If I just skimmed the surface here, I would think that the issue is about wanting to work more, and that I’m not really up for or into mothering. I may start to think that being with my kids isn’t working for me, that I need to be doing something else that feels better, something more empowering.
But that answer didn’t fit. It just didn’t resonate at all. I wanted to figure out what my challenge was in mothering that I could not see. My experience was trying to tell me something.
It turns out it wasn’t changing my circumstances that was needed, or finding the elusive life balance. I needed to get aligned with what I really valued, and that is changing the game.
I realized this: I wasn’t valuing myself as a nurturer, as a mother. I was still in conflict with an old part of myself that believed that my career was the most empowering thing I could do with my life. I was in deep unrest about allowing this foundational belief to evolve into something else, something that included mothering. I was deeply scared about where I would go, who I would disappoint, and what would happen, if this landmark in my psyche crumbled.

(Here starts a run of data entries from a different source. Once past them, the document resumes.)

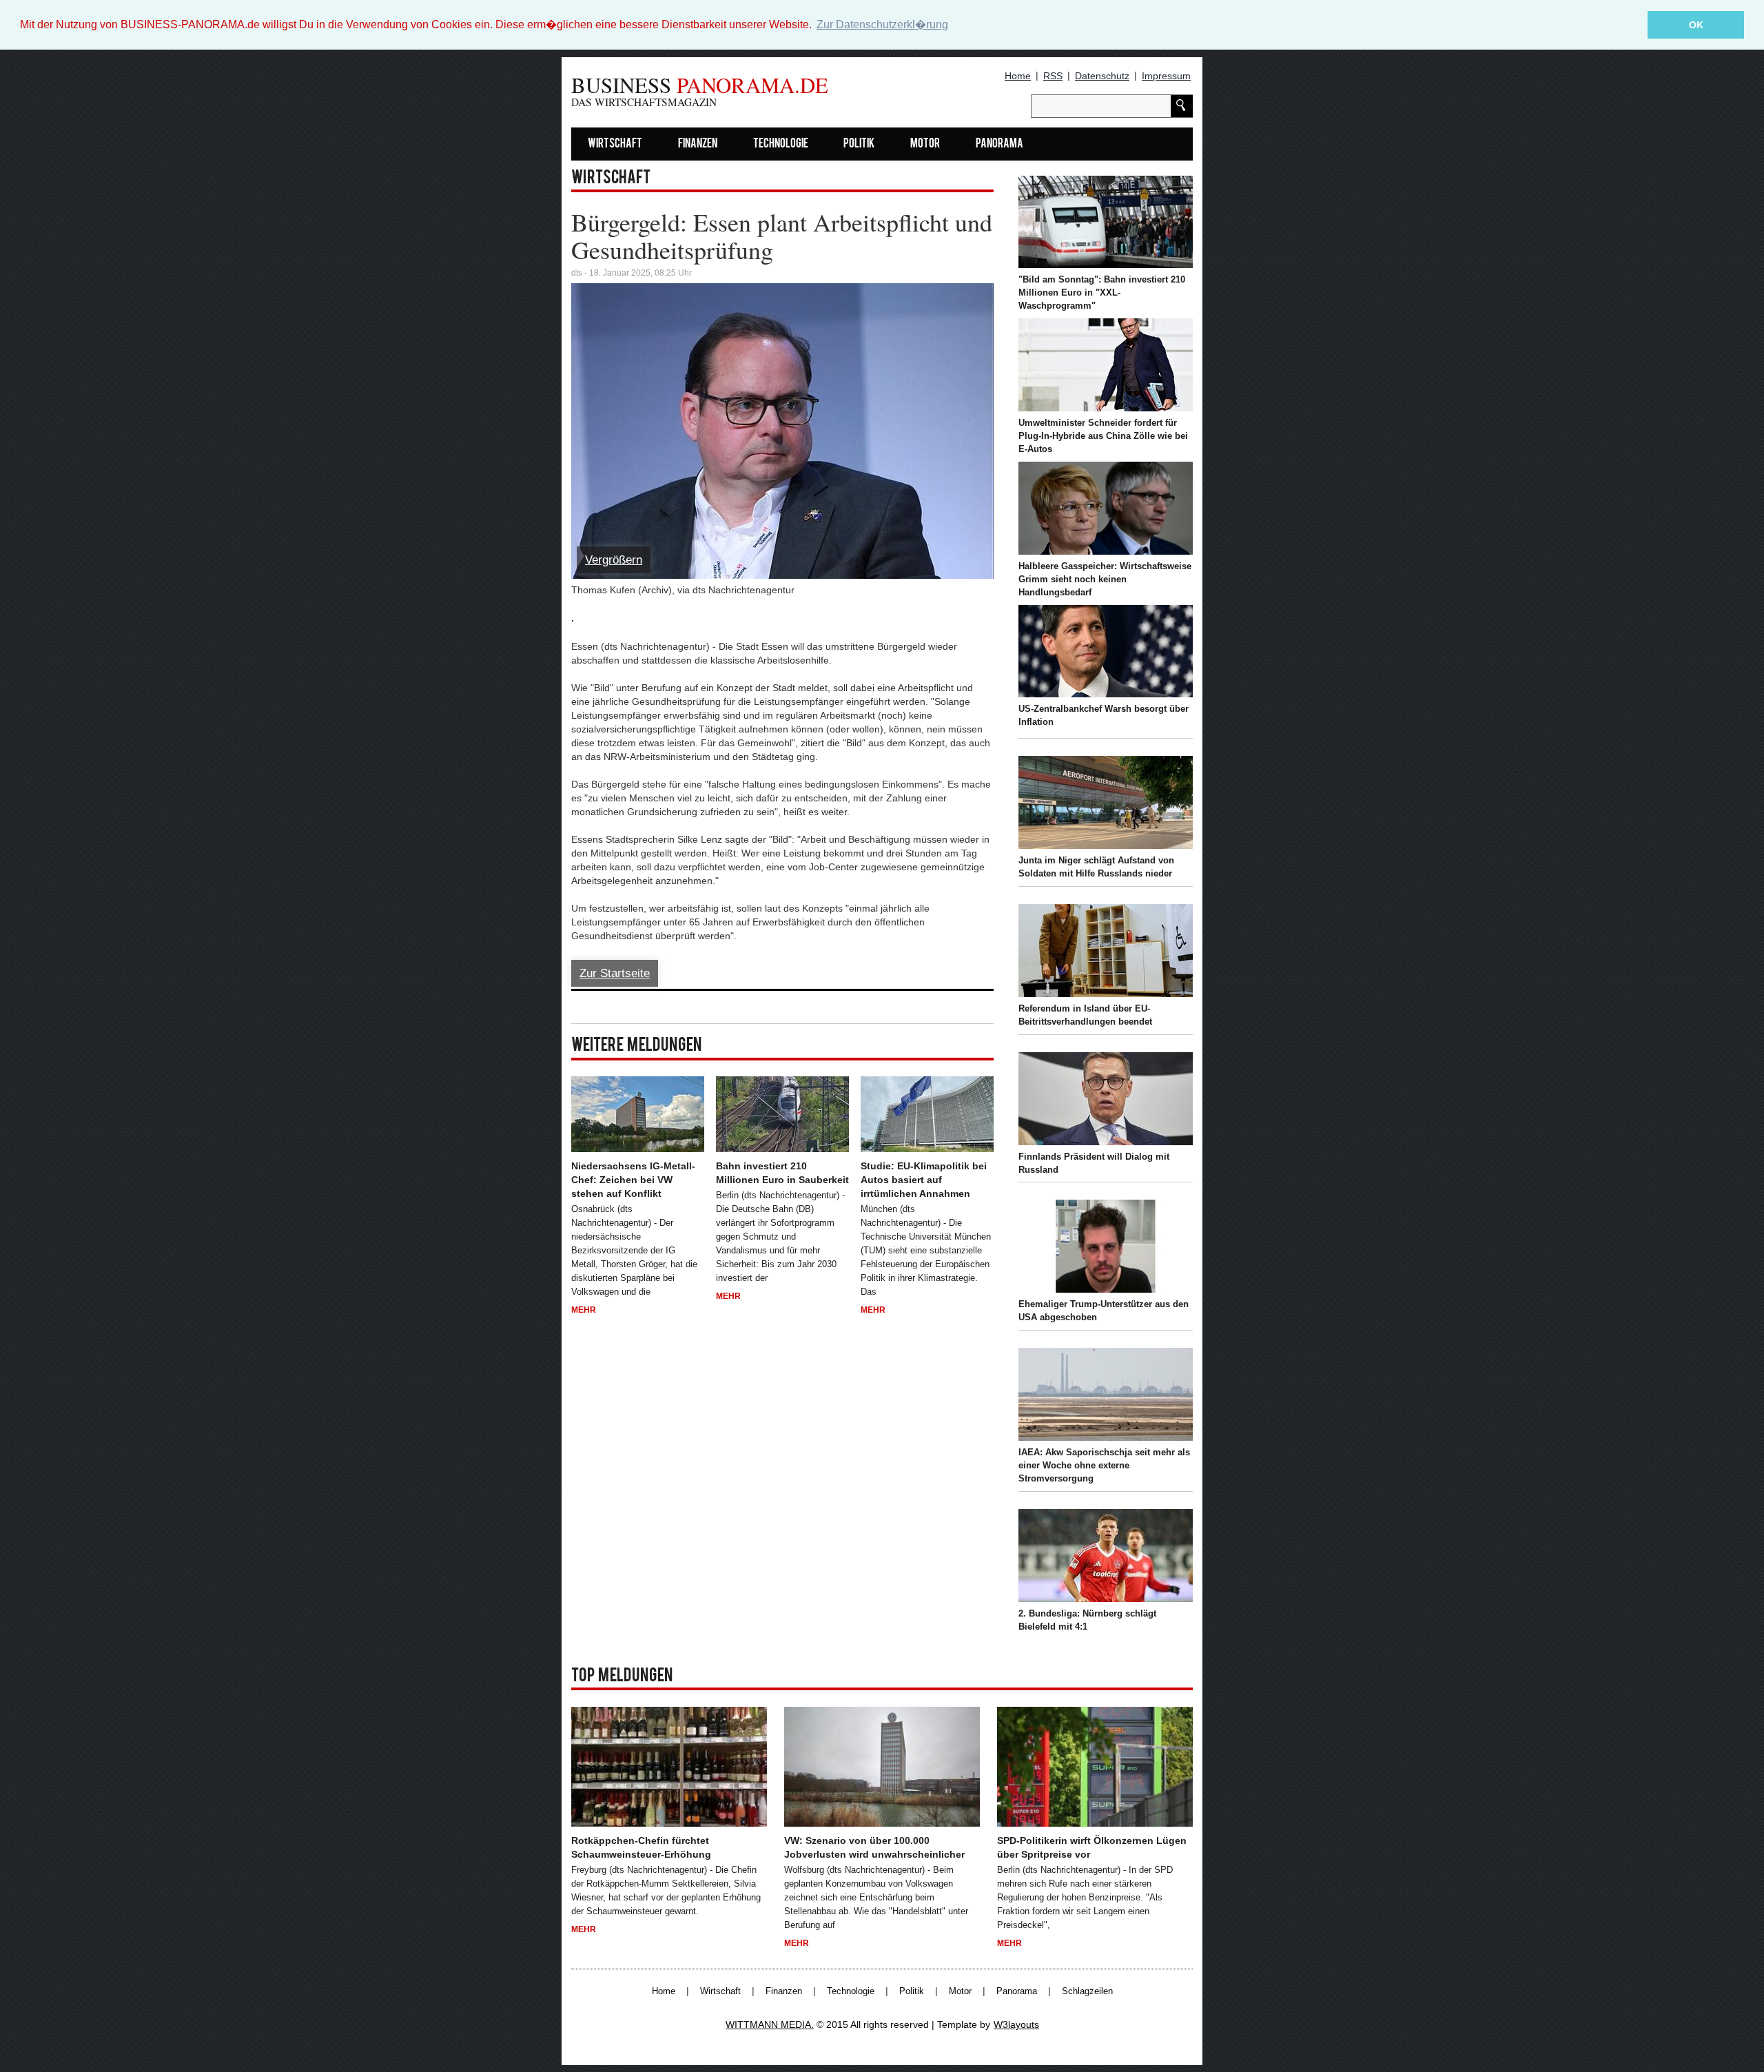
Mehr (583, 1310)
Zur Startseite (615, 973)
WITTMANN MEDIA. (770, 2024)
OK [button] (1696, 24)
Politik (858, 144)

Well, it was already falling apart. All of my choices since having my first child reflected that I no longer believed that my career was front and center for me. I just hadn’t faced that truth in myself. It was too confronting to another part of me that could not see the possibility of empowerment through mothering.
I know I can find empowerment as a mother, since I was able to find my job deeply inspiring and fulfilling, despite the fact that it involves some really intense and difficult work with people. I am not put off by hard work, responsibilities, caring for others well being, having to show up no matter what, or even “difficult” people.
The difference with my job is that it was connected to independence, financial autonomy, and was socially validating. These are some of the qualities we associate with empowerment in our society, and are missing from the interdependent, unpaid, and invisible work of mothering.
As a mother, I have to find the value from within, and from new outside sources. At this point, those sources are mostly my own experience, and my connections with other mothers (in person, through books, or blogs) who are also grappling with these issues.
If I get caught in the story that mothering is tiring and difficult (which it is), without also acknowledging my devotion and inspiration for the role, I will feel depleted. If I do not keep revisiting my inspired answers to why I continue to agree to engage so fully in the relentless role of mothering, I will feel trapped. Or stuck. Or limited in my ability to care for myself and the other things I value in addition to mothering, like my marriage, my health, my friendships, and yes, my work.
I find the actual rearranging of everything that comes with these insights is uncomfortable and confronting. It means more dismantling, as if pregnancy and birth wasn’t enough. It means being judged and misunderstood by those who share my former values, but not my emerging ones. But for me, to do anything other than be true to what I value and know about myself now, is a recipe for my own disaster.
If I truly love being a mother, which I do, I know that I can do it in a way that generates creativity, inspiration, has clarity, purpose, authenticity, and thus, empowers me. I know that I can also arrange the rest of my life, within my particular circumstances, to support what I really value. I am determined to create in my own psyche the possibility of empowered mothering.